Silvia Romano ha attirato intorno a sé troppe questioni intricate, non ultima la voglia del governo di spettacolarizzare un evento che, a mio parere, andava vissuto in maniera più riservata, più rispettosa per Silvia e la famiglia e per tutti quegli italiani che non riescono ancora a decifrare la realtà complessa in cui viviamo, avremmo evitato dialoghi imbarazzanti e disagio ingiustificato diffuso. Non avrei voluto vedere il cartellino del prezzo sul suo vestito e non avrei voluto sentire nessuno lamentarsi perché quattro milioni sono troppi. L’Italia soffre, il populismo è in agguato, la povertà cerca risposte, la disoccupazione raggiunge dimensioni spropositate e tutti hanno smodatamente bisogno di un capro espiatorio ma, credetemi, non può essere Silvia. I milioni, se davvero sono stati pagati per riportarla a casa, sono tra i pochi ben spesi. La nostra insoddisfazione e la nostra precarietà arrivano da decenni di corruzione, da decenni di governi incapaci, dal nostro silenzio, dall’incapacità di scendere in piazza arrabbiati con la stessa foga con cui festeggiamo scudetti, Champions e Coppa del Mondo, dalla riverenza che mostriamo verso posizioni di potere immeritate e sopravvalutate, la povertà di molti arriva dalla ricchezza smodata di pochi. L’idea che in tanta inconcludenza ci sia ancora uno stato che riesce a riportare a casa una sua giovane cittadina mi consola, mi solleva temporaneamente da quella rassegnazione che, troppo spesso, prende il sopravvento. 

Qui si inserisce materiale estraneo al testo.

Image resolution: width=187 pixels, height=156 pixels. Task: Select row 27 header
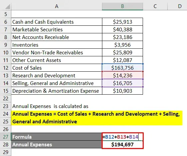tap(6, 137)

È comprensibile quanto fosse appetibile accoglierla a reti unificate in un momento tanto demoralizzante per gli italiani, ma credo che il boomerang abbia centrato dritto alla testa del governo. Il governo non ha intercettato i veri umori degli italiani, forse semplicemente non si aspettava quell’abito. Forse non ha saputo gestire, come buona parte degli italiani, una scelta lontana dalle nostre convenzioni, un vestito che nel nostro immaginario è principalmente legato a violenza, domestica o terroristica che sia. Un vestito che ci fa pensare a luoghi lontani, perennemente stremati da guerre dimenticate, un vestito legato a tradizioni brutali e incomprensibili, vestiti che nascondono donne senza voce, senza futuro e senza scelta. Non è l’Islam quello. Non è l’Islam che conosco. Non sono praticante e sto ancora decidendo se credere e in cosa, quindi non sono sicuramente nella posizione di chi può permettersi di fare comizi su fede, religioni e Chiesa. Posso però affermare con certezza che uno dei nostri errori più pericolosi è dare per scontata la nostra realtà, la nostra piccola e confinata realtà. La prospettiva è fondamentale, solo cambiando prospettiva tutte le infinite sfaccettature del nostro quotidiano, del nostro passato e non ultimo di noi stessi, si manifesteranno lentamente e chiaramente davanti a noi, senza più fatica. Il mondo e la vita stessa sono fatti solo e soltanto da persone, da umani che possono e devono fare la differenza in qualunque angolo di mondo si trovino, che si mettono alla prova e che portano avanti le loro battaglie, soprattutto quelle contro se stessi. Allora ripensate a Robin Williams ne L’attimo fuggente, mentre con un balzo salta sulla cattedra e invita i suoi studenti a cambiare punto di vista, a guardare le cose da angolazioni diverse. “Perchè è proprio quando credete di sapere qualcosa che dovete guardarla da un’altra prospettiva”. Dunque, salite sul tavolo della cucina, sul frigo, rannicchiatevi con i vostri bambini sotto il letto o dietro la porta del ripostiglio, viaggiate se potete, leggete se riuscite, aprite gli occhi quando vorreste chiuderli e chiudeteli quando vi viene da spalancarli. 

Silvia è tornata, lo sanno tutti. Quello che non sanno è che non è ancora libera ed è solo a causa nostra.